🤖 AI Summary
This study addresses the environmental, corrosion, and safety hazards posed by inadequately treated acidic water, necessitating intelligent purification control strategies. The authors propose an intelligent control system that integrates a fuzzy expert system with a customized digital twin to emulate human-like reasoning. By employing split-range control and multiple defuzzification methods, the system achieves robust, intuitive, and non-expert-friendly operation under complex conditions. Built upon the Honeywell UniSim Design platform, the digital twin is coupled with MATLAB-based valve identification and OPC DA for real-time communication, while the controller is implemented in Python/Streamlit and accessible via web interface. Evaluated across 105 scenarios—comprising 21 initial pressures and 5 defuzzification strategies—the system demonstrates superior performance in error metrics (MSE, RMSE, IAE) and dynamic response characteristics, including overshoot and settling time.
📝 Abstract
Purifying sour water is essential for reducing emissions, minimizing corrosion risks, enabling the reuse of treated water in industrial or domestic applications, and ultimately lowering operational costs. Moreover, automating the purification process helps reduce the risk of worker harm by limiting human involvement. Crude oil contains acidic components such as hydrogen sulfide, carbon dioxide, and other chemical compounds. During processing, these substances are partially released into sour water. If not properly treated, sour water poses serious environmental threats and accelerates the corrosion of pipelines and equipment. This paper presents a fuzzy expert system, combined with a custom-generated digital twin, developed from a documented industrial process to maintain key parameters at desired levels by mimicking human reasoning. The control strategy is designed to be simple and intuitive, allowing junior or non-expert personnel to interact with the system effectively. The digital twin was developed using Honeywell UniSim Design R492 to simulate real industrial behavior accurately.
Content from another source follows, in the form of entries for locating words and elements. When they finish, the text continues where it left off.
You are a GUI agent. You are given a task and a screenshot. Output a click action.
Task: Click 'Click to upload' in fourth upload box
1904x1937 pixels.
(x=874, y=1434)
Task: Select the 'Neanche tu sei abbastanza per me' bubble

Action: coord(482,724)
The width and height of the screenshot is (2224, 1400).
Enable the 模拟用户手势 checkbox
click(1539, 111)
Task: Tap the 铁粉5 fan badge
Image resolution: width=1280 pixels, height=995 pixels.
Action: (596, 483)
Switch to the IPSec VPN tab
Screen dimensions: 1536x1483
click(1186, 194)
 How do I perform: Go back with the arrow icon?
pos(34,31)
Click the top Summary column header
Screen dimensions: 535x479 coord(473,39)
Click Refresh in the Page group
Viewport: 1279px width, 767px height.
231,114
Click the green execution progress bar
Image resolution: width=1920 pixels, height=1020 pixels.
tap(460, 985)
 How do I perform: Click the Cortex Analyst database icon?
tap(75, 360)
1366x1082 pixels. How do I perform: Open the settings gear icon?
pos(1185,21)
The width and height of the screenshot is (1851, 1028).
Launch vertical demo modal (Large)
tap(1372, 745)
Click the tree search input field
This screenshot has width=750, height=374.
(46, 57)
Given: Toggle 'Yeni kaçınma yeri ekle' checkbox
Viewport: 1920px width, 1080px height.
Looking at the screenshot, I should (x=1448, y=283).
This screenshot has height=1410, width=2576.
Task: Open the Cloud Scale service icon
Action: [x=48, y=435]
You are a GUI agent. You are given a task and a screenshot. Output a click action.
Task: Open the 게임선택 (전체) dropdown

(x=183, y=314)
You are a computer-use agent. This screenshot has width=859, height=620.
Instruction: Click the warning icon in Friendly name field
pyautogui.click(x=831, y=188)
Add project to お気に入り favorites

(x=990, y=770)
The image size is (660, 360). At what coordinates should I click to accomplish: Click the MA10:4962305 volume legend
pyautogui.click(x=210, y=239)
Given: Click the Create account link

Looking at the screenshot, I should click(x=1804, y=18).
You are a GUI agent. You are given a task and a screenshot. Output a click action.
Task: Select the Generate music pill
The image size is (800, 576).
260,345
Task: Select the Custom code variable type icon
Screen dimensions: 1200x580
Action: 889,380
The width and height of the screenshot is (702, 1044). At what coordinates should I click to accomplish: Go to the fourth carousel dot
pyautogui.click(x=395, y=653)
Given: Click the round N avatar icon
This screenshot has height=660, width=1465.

Valve dynamics were modeled through system identification in MATLAB, and real-time data exchange between the simulator and controller was established using OPC DA. The fuzzy controller applies split-range control to two valves and was tested under 21 different initial pressure conditions using five distinct defuzzification strategies, resulting in a total of 105 unique test scenarios. System performance was evaluated using both error-based metrics (MSE, RMSE, MAE, IAE, ISE, ITAE) and dynamic response metrics, including overshoot, undershoot, rise time, fall time, settling time, and steady-state error. A web-based simulation interface was developed in Python using the Streamlit framework. Although demonstrated here for sour water treatment, the proposed fuzzy expert system is general-purpose.